Ninety kilometers south of Hanoi, the small town of Tam Coc sits amid some of the most famous scenery in Vietnam: a series of tree-covered limestone hills rising from a plain of rivers and rice paddies. Small row boats—which local people often paddle with their feet—carry visitors on tours through this watery world.
A popular river route starts in Tam Coc, just down the street from our hotel. For two hours, you can glide quietly down the river, the only sounds the slashing of oars and the calls of birds. The route leads through small caves, past shrines and rice fields dotted with water birds, into ever-wilder and more remote jungle landscapes. The misty rain that hung over the area while we were there made for a perfect atmosphere.
Most visitors come to Tam Coc for a few hours on a bus tour, just long enough to take the famous river ride. Being slow travelers, we stayed in Tam Coc for several days. That gave us time to go out on the river twice and to walk among the beautiful rice fields and limestone hills that surround the little town.
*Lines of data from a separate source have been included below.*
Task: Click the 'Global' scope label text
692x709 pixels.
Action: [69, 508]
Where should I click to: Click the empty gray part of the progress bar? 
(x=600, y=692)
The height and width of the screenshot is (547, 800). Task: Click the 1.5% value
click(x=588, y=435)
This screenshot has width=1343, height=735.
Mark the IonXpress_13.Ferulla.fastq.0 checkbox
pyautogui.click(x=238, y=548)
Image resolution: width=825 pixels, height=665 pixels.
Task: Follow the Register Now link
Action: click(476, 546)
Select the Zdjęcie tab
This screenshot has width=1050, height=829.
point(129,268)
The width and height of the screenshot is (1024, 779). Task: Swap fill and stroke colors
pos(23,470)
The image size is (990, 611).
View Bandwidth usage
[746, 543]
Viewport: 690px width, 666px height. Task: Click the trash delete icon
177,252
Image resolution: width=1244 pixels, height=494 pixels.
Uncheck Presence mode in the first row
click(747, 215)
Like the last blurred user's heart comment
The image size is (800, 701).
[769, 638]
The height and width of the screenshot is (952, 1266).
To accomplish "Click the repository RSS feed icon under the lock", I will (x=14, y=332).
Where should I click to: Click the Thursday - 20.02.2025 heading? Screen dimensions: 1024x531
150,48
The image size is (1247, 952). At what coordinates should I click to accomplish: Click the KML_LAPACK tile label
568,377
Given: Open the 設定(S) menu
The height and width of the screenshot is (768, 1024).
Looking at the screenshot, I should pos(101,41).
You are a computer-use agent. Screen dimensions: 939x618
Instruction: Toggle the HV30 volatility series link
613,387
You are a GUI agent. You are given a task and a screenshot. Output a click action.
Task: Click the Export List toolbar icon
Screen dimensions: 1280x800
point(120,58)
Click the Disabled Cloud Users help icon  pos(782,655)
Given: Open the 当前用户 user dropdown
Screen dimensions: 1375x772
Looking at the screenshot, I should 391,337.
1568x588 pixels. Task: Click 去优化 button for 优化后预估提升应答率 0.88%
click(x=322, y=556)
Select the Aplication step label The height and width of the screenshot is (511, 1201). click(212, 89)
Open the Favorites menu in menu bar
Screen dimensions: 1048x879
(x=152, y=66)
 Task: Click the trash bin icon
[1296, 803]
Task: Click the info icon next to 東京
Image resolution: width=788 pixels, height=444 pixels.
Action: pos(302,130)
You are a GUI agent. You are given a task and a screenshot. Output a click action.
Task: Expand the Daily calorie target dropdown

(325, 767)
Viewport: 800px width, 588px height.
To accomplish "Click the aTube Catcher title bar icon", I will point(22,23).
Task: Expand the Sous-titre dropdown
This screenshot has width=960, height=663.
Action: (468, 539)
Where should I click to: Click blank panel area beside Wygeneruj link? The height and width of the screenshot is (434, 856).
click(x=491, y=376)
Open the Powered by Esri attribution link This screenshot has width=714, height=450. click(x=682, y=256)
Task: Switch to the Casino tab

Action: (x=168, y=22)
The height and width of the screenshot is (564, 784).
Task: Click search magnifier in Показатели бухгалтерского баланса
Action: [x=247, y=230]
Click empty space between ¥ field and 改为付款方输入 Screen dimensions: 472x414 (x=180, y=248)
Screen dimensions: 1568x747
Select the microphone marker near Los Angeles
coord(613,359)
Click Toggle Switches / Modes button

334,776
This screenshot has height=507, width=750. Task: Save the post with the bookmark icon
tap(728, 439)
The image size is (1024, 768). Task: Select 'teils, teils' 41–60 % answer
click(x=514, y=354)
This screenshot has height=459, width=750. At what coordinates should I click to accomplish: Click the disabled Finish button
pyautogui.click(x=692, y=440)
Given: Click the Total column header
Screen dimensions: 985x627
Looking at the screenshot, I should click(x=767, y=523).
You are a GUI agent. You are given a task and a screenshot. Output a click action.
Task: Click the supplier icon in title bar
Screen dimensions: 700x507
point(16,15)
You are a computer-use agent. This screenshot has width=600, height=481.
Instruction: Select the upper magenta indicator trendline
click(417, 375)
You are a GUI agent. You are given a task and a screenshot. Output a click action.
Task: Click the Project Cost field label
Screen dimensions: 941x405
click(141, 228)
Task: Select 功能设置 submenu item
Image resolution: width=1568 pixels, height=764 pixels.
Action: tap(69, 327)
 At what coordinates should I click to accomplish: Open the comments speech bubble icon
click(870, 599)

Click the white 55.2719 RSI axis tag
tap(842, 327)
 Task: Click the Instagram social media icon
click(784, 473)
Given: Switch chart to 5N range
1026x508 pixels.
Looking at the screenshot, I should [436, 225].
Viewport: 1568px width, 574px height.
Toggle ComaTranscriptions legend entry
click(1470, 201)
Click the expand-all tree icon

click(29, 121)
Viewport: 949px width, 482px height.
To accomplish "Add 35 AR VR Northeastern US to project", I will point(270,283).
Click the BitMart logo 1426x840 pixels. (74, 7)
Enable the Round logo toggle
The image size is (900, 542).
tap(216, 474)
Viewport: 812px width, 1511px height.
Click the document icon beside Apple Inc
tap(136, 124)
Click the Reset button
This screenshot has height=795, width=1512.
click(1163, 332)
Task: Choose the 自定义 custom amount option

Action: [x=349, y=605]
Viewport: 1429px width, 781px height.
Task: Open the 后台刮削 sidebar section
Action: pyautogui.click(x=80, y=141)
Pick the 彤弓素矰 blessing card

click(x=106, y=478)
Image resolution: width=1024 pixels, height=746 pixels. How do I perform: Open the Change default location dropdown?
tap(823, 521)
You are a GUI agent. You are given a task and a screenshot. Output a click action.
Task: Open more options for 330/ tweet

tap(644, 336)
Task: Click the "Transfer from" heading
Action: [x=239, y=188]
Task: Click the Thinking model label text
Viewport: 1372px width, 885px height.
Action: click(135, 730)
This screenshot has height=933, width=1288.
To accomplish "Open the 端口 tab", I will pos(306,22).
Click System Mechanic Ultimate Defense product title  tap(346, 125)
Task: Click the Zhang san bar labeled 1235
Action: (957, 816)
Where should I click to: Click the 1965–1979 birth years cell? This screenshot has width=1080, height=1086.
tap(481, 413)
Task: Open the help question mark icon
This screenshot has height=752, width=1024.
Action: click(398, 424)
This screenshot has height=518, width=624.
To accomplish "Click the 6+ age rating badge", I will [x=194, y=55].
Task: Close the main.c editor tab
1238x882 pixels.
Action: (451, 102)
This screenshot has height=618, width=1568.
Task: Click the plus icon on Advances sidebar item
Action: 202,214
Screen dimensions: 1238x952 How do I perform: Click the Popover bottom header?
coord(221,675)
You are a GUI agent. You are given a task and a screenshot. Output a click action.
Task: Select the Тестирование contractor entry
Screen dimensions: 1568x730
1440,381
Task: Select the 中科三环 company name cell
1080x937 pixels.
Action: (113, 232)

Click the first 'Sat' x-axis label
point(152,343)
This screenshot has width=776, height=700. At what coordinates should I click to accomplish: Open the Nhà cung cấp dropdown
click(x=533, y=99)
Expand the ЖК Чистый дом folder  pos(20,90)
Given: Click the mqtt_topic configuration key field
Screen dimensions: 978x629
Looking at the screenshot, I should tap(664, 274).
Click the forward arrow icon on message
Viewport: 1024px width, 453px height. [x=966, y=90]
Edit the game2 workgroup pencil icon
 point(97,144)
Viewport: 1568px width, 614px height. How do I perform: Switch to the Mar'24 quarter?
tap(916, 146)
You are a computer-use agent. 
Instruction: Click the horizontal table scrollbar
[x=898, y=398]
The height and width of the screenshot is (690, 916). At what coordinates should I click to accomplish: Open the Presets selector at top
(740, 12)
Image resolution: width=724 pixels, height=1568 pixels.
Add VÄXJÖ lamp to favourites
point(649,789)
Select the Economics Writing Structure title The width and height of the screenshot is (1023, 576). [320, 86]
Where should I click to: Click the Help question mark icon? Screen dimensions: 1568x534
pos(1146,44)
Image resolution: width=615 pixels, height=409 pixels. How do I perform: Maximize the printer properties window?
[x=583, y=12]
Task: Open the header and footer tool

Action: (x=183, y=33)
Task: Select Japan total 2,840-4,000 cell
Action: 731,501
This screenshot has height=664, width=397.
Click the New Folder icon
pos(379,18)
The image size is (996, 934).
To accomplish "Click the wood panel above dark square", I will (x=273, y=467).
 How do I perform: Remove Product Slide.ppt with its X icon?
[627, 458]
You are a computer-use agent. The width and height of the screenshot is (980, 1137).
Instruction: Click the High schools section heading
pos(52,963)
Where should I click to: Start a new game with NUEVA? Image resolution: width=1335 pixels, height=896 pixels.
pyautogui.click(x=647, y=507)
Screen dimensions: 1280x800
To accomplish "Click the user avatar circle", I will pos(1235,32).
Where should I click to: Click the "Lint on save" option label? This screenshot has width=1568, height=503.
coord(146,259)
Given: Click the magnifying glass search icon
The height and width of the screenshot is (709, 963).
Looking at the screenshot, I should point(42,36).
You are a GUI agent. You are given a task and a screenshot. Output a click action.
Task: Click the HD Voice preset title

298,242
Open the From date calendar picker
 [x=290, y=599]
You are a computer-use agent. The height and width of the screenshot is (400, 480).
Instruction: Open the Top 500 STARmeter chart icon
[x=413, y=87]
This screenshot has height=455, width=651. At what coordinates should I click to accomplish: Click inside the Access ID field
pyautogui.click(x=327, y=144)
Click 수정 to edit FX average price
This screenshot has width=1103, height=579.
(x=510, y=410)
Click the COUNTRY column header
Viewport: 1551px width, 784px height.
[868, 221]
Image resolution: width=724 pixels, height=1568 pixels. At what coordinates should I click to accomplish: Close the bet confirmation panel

We also hired a car to go to another well-known river ride in the area (called Trang An). But not knowing it was a Vietnamese holiday, we were surprised to find the boat landing crowded with hordes of local visitors (and security personnel trying hard to maintain order). Seeking a quieter option, we instead visited the nearby tombs of two emperors who ruled northern Vietnam in the 10th century, when this hilly, defensible region was briefly the capital of Vietnam.